Cross-linking measurements of in vivo protein complex topologies

Abstract

Identification and measurement of in vivo protein interactions pose critical challenges in the goal to understand biological systems. The measurement of structures and topologies of proteins and protein complexes as they exist in cells is particularly challenging, yet critically important to improve understanding of biological function because proteins exert their intended function only through the structures and interactions they exhibit in vivo. In the present study, protein interactions in E. coli cells were identified in our unbiased cross-linking approach, yielding the first in vivo topological data on many interactions and the largest set of identified in vivo cross-linked peptides produced to date. These data show excellent agreement with protein and complex crystal structures where available. Furthermore, our unbiased data provide novel in vivo topological information that can impact understanding of biological function, even for cases where high resolution structures are not yet available.

Fig. 1.

A, Structure of the PIR cross-linker. Dotted lines indicate mass spectrometry labile bonds. B, Cleavage of the PIR cross-linker. C, Mass relationships of the cross-linked products.

Fig. 2.

Experimental scheme. A, Sample preparation scheme for cross-linking experiments. B, Demonstration of LC-MS experiment with alternating In Source Collision Induced Dissociation (ISCID) voltage settings. The cross-linked complexes remain intact in the precursor scan (ISCID voltage 0V). ISCID scan at 80V results in cleavage of the labile bonds in the cross-linker and release of reporter and peptides. Cross-linked pairs were identified by searching for PIR mass relationships. C, A separate LC-MS/MS experiment was used to target released peptides for MS/MS analysis at specific mass and retention times. Database search with Mascot was used to identify their sequences of released peptides.

Fig. 3.

Cross-linked relationships shown on the protein complex crystallography structures. A, Skp trimeric complex (PDB entry 1SG2). Red: lysine 85; Yellow: lysine 97. B, KduI dimeric complex (1XRU).
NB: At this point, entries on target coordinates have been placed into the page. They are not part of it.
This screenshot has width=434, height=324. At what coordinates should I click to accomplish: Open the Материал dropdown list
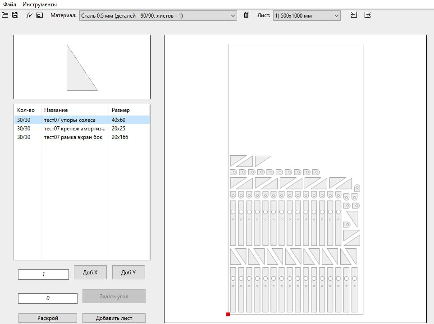(158, 16)
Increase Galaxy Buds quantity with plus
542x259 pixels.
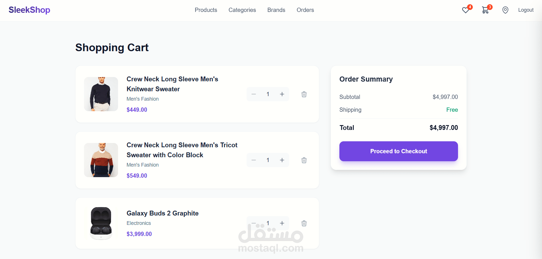282,223
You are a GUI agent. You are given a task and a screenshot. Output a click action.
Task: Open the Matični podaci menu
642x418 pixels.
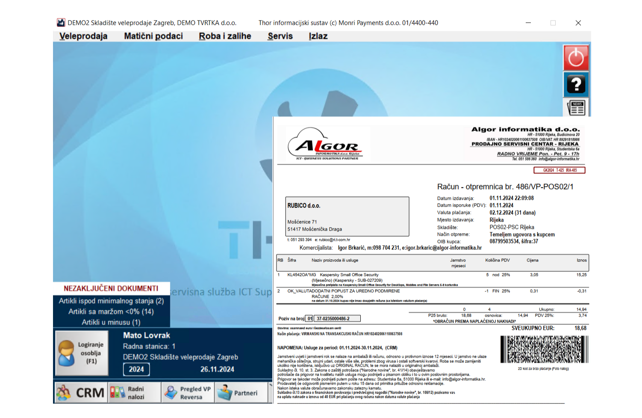[153, 36]
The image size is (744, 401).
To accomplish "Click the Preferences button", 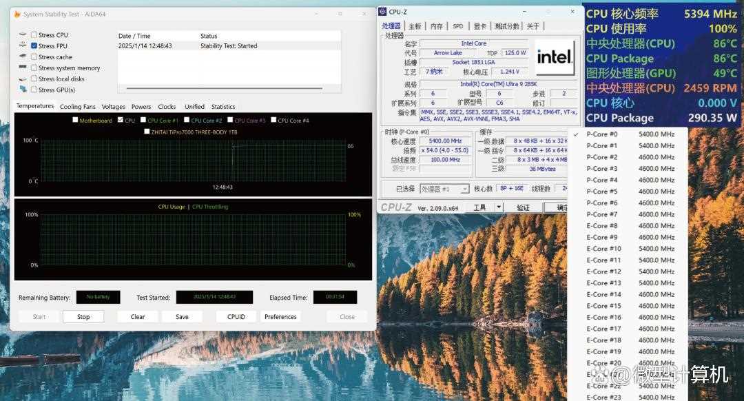I will tap(280, 317).
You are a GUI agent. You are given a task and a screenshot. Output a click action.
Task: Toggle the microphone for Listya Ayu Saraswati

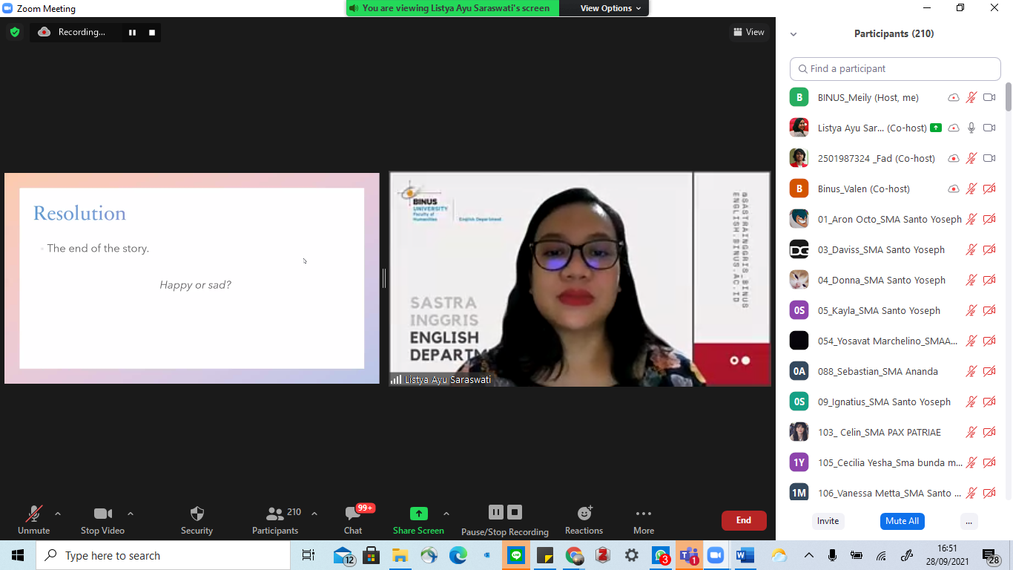(x=971, y=128)
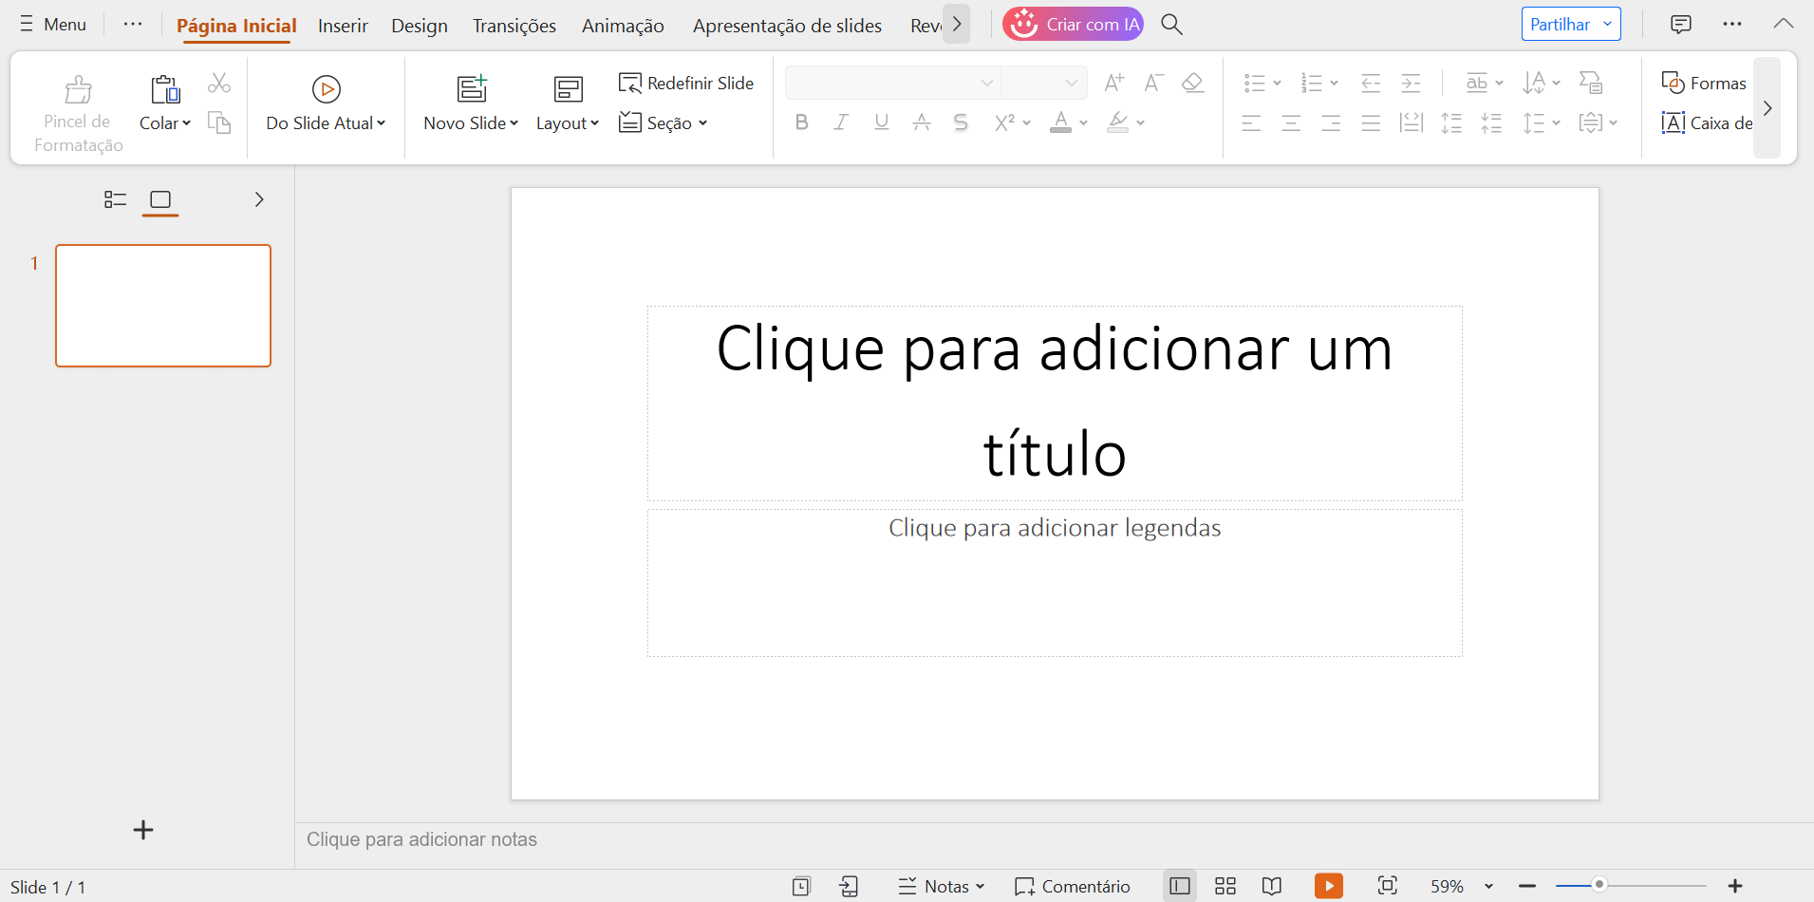Toggle italic formatting
This screenshot has width=1814, height=902.
pos(841,122)
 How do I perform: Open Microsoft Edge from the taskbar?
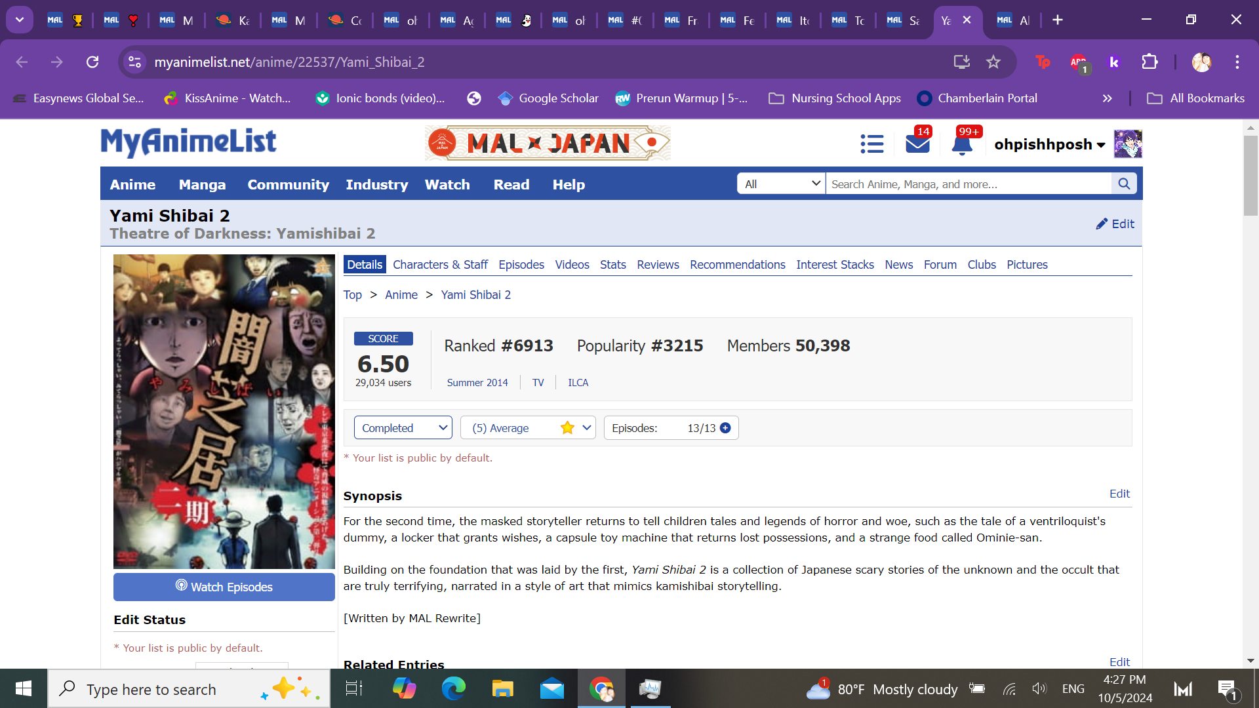click(x=453, y=688)
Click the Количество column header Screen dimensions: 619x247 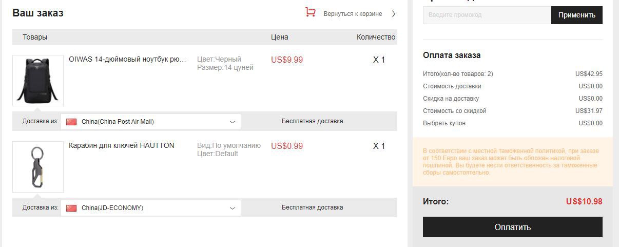coord(376,37)
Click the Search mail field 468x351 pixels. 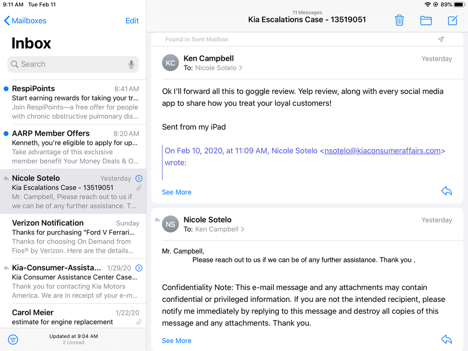point(70,65)
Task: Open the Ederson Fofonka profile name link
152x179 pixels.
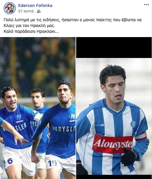Action: pos(35,5)
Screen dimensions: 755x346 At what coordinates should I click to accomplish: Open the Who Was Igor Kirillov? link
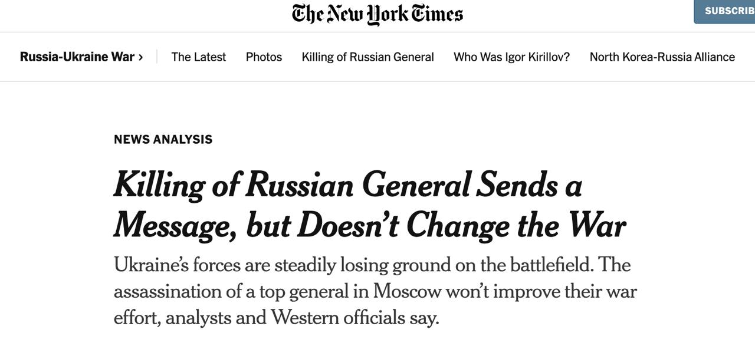tap(511, 57)
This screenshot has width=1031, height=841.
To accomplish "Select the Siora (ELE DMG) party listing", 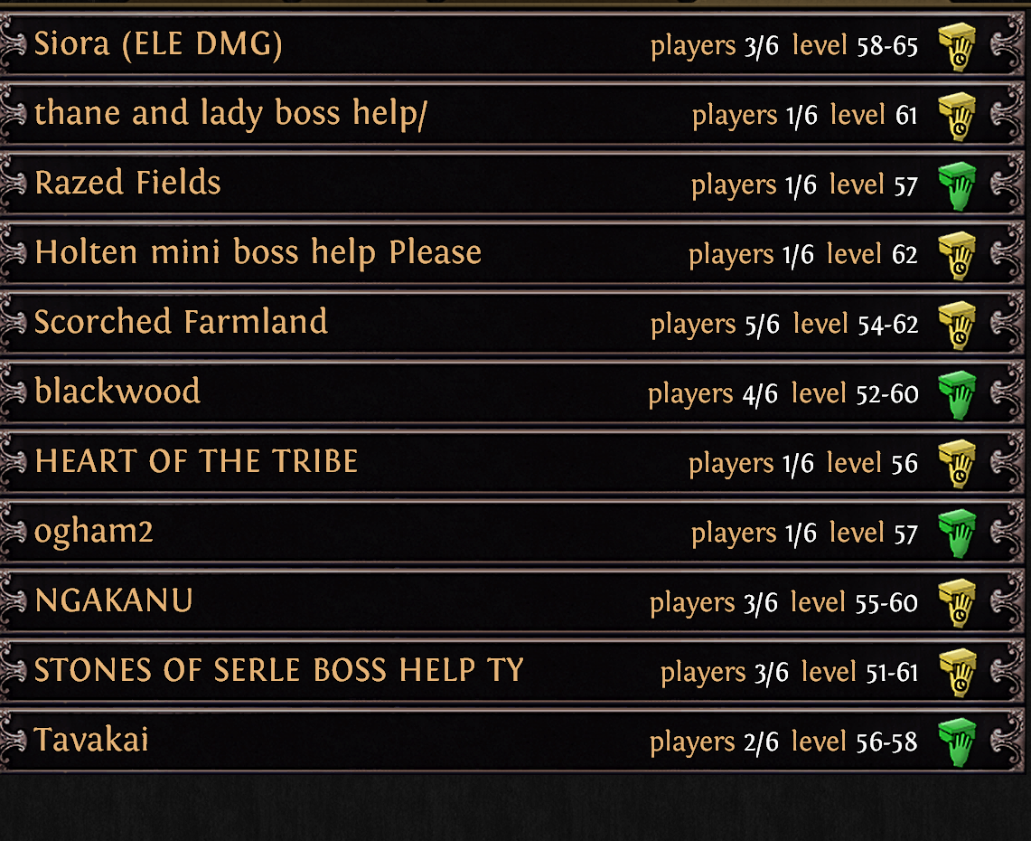I will (513, 44).
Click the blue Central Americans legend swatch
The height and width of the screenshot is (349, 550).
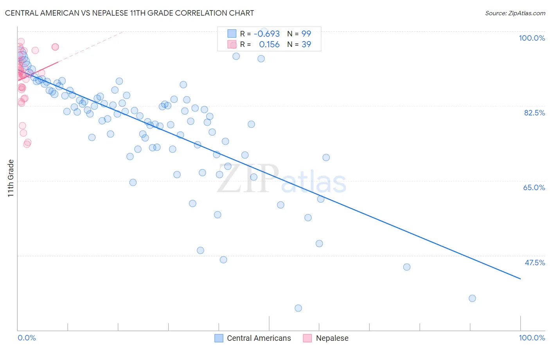click(219, 338)
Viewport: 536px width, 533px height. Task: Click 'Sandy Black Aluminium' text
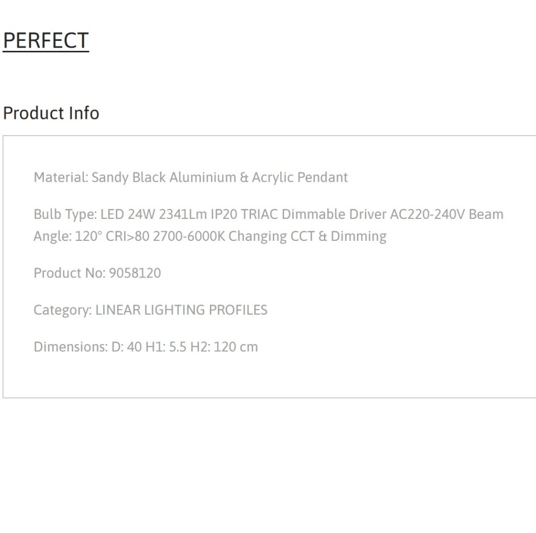164,177
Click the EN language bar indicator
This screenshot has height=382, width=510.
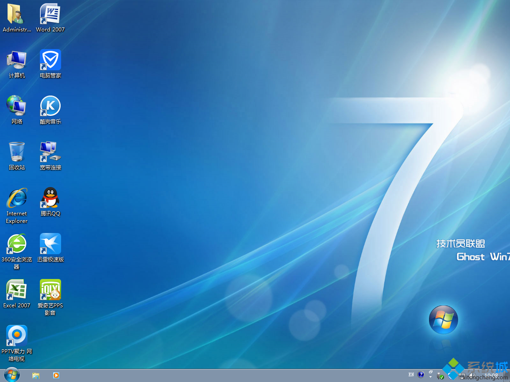point(411,375)
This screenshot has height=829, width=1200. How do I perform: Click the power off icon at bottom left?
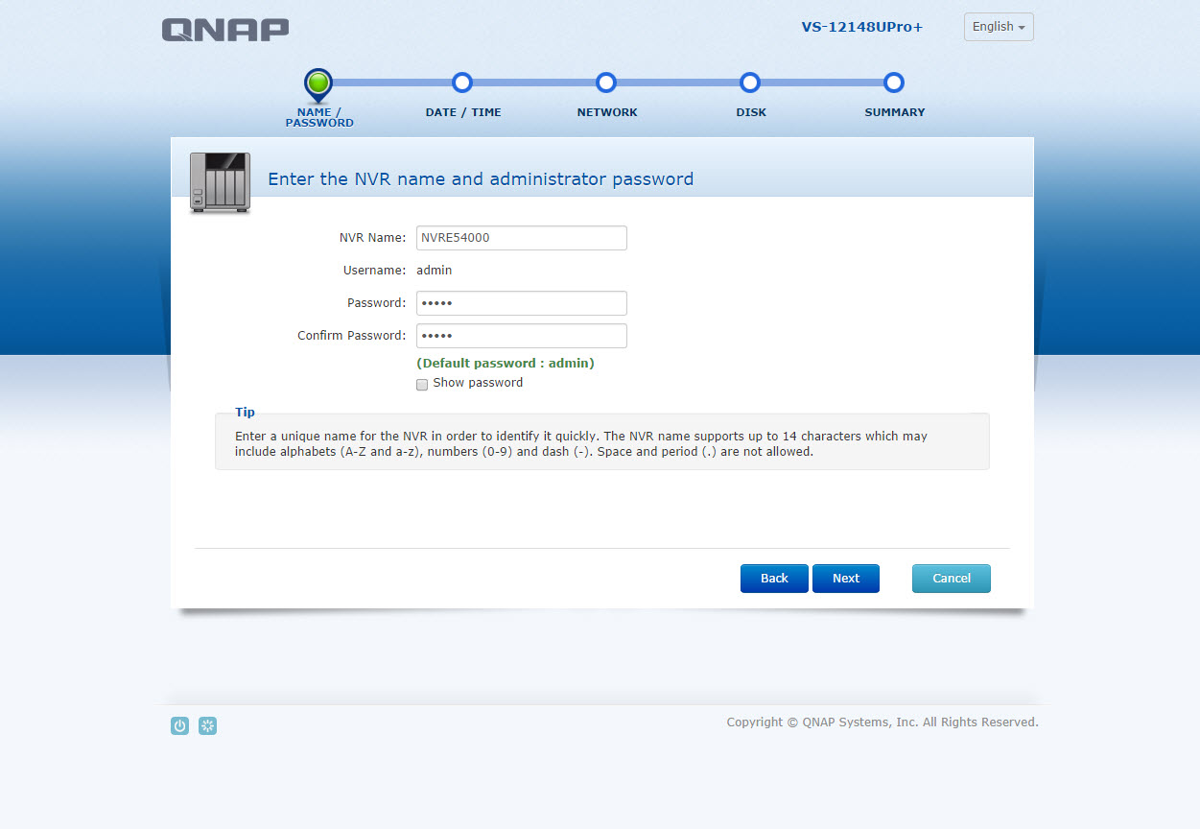(179, 726)
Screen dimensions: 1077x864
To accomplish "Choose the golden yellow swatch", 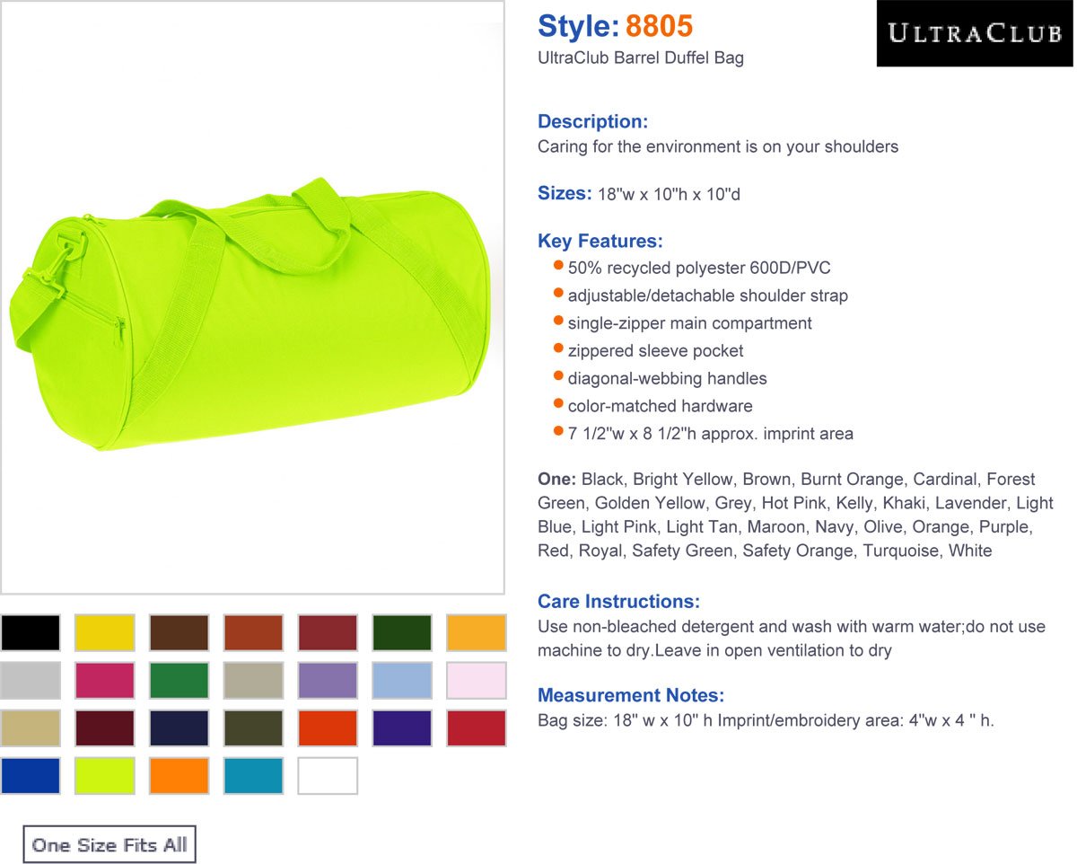I will pyautogui.click(x=477, y=632).
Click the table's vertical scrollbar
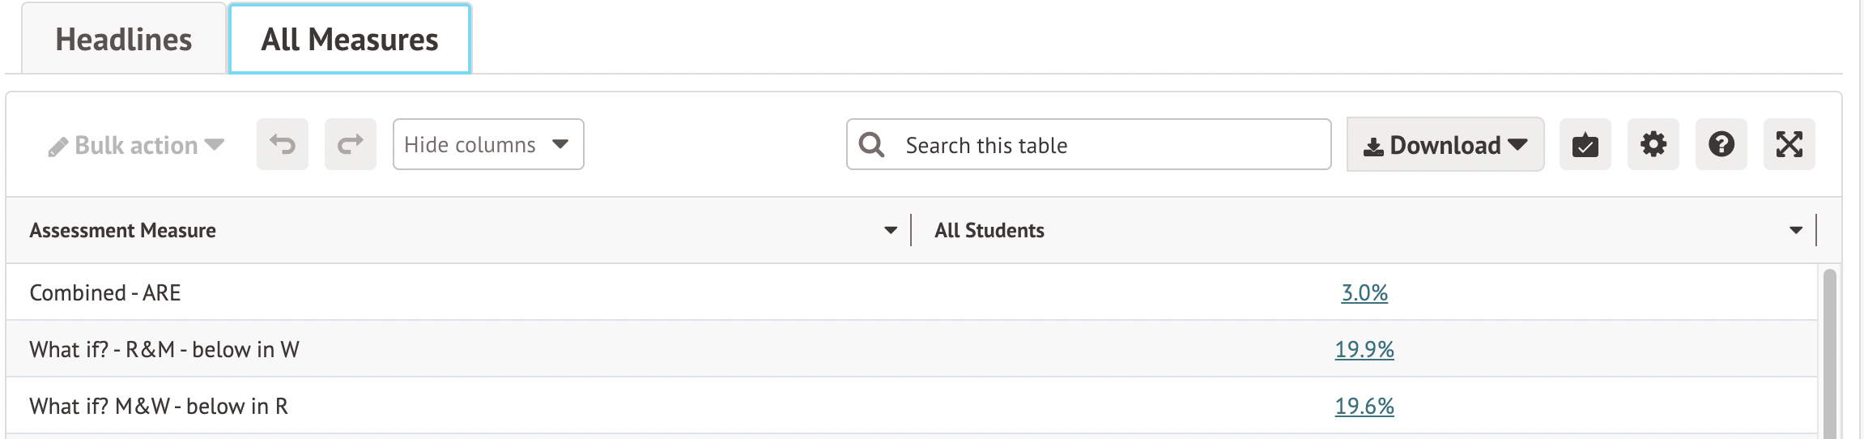 pos(1829,356)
Red: lysine 13. C, Lpp multimeric model (2GUV). Red: lysine 75. D, FkpA dimeric complex (1Q6H). Red: lysine 110; Yellow: lysine 85. E, The docking result of FkpA dimer and 30S ribosome (2QAL) based on the PIR cross-linking result. Blue: FkpA dimer; Green: 30S ribosomal protein S6 (RpsF); Yellow: Ribosomal RNA proximal to RpsF. Remainder of ribosome is not shown.

Fig. 4.

Prediction of disordered regions and binding sites in E. coli. A) Prediction of disorder in GapA; B), Prediction of disorder in OmpA; and C) Prediction of binding regions in OmpA. Highly disordered regions are generally associated with prediction of 0.5 or greater. Identified cross-linked sites are indicated and appear in regions of higher predicted disorder. Blue and red from prediction algorithms VLXT and CAN_XT, respectively, that use various sequence lengths and datasets for training as described on website: www.pondr.com. Potential binding sites are predicted with tools provided on ‘http://anchor.enzim.hu/’. The shaded areas are predicted binding regions.

Fig. 5.

OmpA dimeric model and mass spectra of the homodimer cross-linking relationship. A, Precursor scan showing the homodimer cross-linked complex. Inset: isotopic distribution of the parent ion. B, ISCID scan showing the reporter and the released peptide. C, MS/MS spectrum of the OmpA released peptide with the sequence and assignment of fragments. D, OmpA monomer model. Red: Lysine 213; Yellow: Lysine 294; Orange: Lysine 338. E, A dimeric structural model from docking results (viewing angle: top-down). Red: Lysine 213; Yellow: Lysine 294; Orange: Lysine 338. The distances between each lysine are labeled in red.